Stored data
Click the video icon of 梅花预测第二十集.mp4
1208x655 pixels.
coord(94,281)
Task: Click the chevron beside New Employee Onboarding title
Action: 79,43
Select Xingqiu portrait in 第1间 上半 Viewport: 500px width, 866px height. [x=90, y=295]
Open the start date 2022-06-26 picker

Exercise requirements: Print the data above exactly as it was provided.

Exercise result:
Click the video icon of 梅花预测第二十集.mp4
1208x655 pixels.
coord(94,281)
Task: Click the chevron beside New Employee Onboarding title
Action: 79,43
Select Xingqiu portrait in 第1间 上半 Viewport: 500px width, 866px height. [x=90, y=295]
Open the start date 2022-06-26 picker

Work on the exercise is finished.